Но лес не был идеальным убежищем. Переодически он просыпался среди ночи – от того, что тишина становилась слишком плотной. Казалось, что стены дома сжимаются, что тени за окном двигаются без ветра, что сам лес будто смотрит на него. Он лежал на спине, чувствуя, как что-то холодное и древнее проходит по его позвоночнику.
– А если я ошибся? – спрашивал он себя. – Если тишина не лечит, а просто скрывает то, чего я боюсь?
Но утром всё снова выглядело спокойно. Он вставал и убеждал себя, что эти ночи – просто эхо боли, а не предупреждение. Вечерами он сидел у камина, слушал дождь и иногда говорил вслух:
– Ты бы смеялась… – шептал он, глядя на пламя, вспоминая её мягкие глаза. – Я помню. Я держусь, слышишь?

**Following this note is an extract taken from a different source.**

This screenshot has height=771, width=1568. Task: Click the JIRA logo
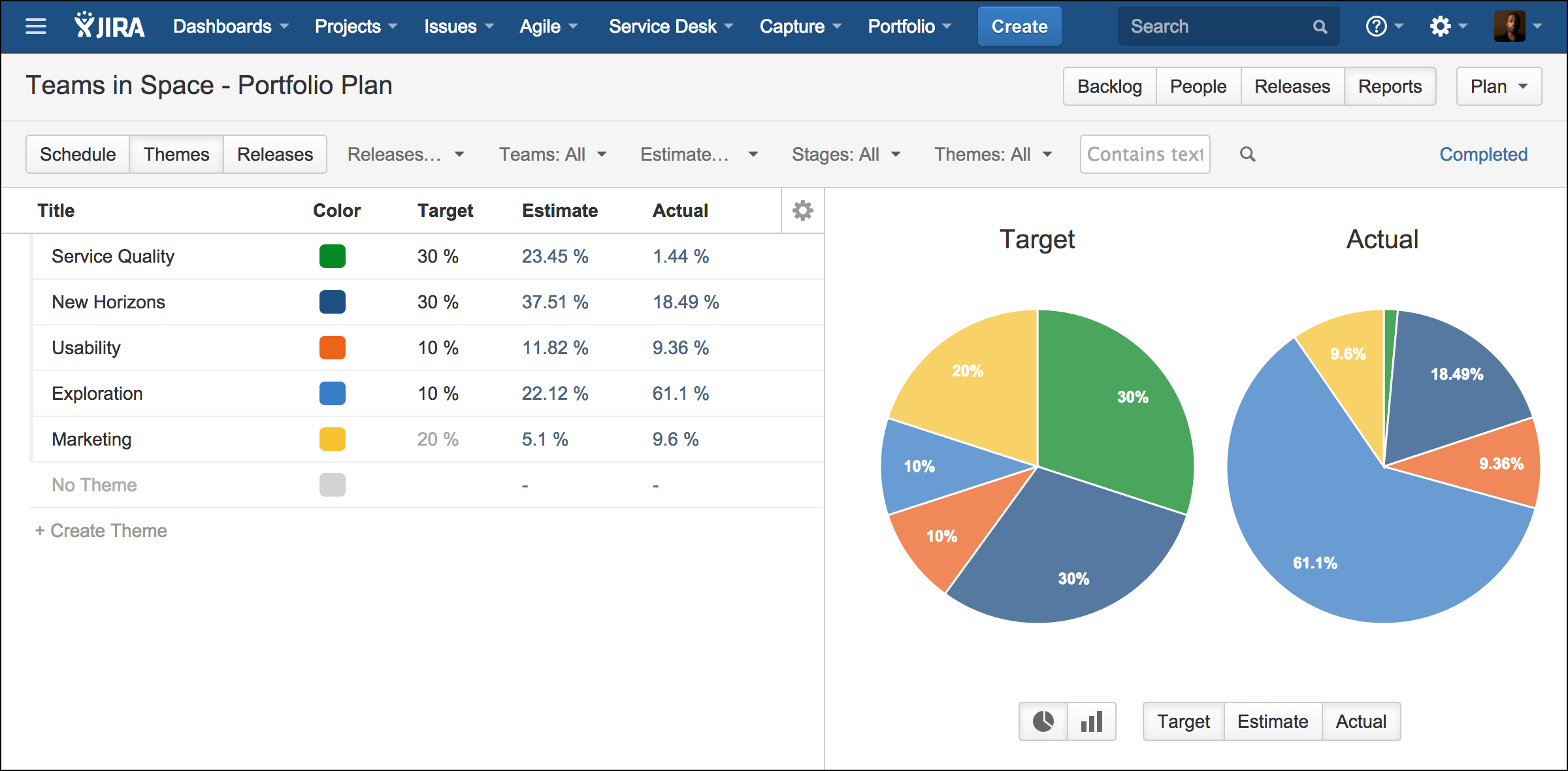(x=110, y=26)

Бывало неожиданно злился не только на систему или врачей, но и на неё. Не вслух, не жестами, а внутри – тихим, стыдливым гневом. За то, что её нет. За то, что мир оказался таким слабым, что не смог её защитить. За то, что не дождалась. За то, что ушла туда, куда он не мог за ней последовать. И эта мысль причиняла боль – стыдную, тихую, но настоящую. Но однажды он понял: злость – тоже форма любви, которая не знает, куда деться. И тогда он садился ближе к огню и тихо, почти не дыша, шептал:
– Прости…
И дом снова становился своим.
Когда выпадал первый снег, он выходил на улицу и позволял хлопьям ложиться ему на волосы – так же, как она любила делать. В эти моменты он чувствовал, будто она встанет за его плечом, обнимет холодными ладонями шею, шепнёт:
– Живи. Просто живи.
Он научился жить. Но не научился не скучать.
И всё же иногда, глядя на то, как снег плавно растворяется на ладони, в голове у него крутились странные, почти пугающие мысли: а что если души не исчезают, а просто ходят по кругу – как ветер, как вода? Что если где-то, в другом времени или другом мире, она снова улыбнётся ему так же, как первый раз? Это была не вера – скорее тень воспоминания о том, чего он никогда не переживал.
Он не стал странником или затворником в злом смысле. Он знал, что не все люди одинаковы. Иногда в лес заходили охотники, иногда – заблудившиеся. Некоторым он помогал – если чувствовал, что они не злые. Некоторым говорил коротко и резко:
– Иди домой. Лес не для тебя.
Он никогда не кричал. Просто знал, что лес иногда должен оставаться лесом, и не каждый достоин ступать туда, где земля слушает шаги. Когда встречал следы браконьеров – холодные, злые, пахнущие кровью – стирал их, уводил, перебивал. Лес был домом, и он защищал его, даже если сам себя не считал его частью.
По ночам, когда вода в пруду становилась неподвижной, как зеркало, он ощущал, что что-то меняется. Тонкое дрожание воздуха. Тень, не похожая на тень. Холод, который не был частью ветра. Он не боялся – но стоял, ловя эти изменения, потому что знал: мир шире, чем человеческая логика. Жена в это верила. И он верил тоже. Но никогда не искал этих знаков специально. Он просто жил с ними. Лес не нужно понимать, чтобы быть ему другом. Эпизодически ему казалось, что в этих переменах есть ответ, который он пока не готов услышать. Как будто сама жизнь предлагала ему примирение – с прошлым, с утратой, с собой. Но принимать было трудно. Боль держала крепко, а сожаление возвращалось в тишину, как эхо по воде.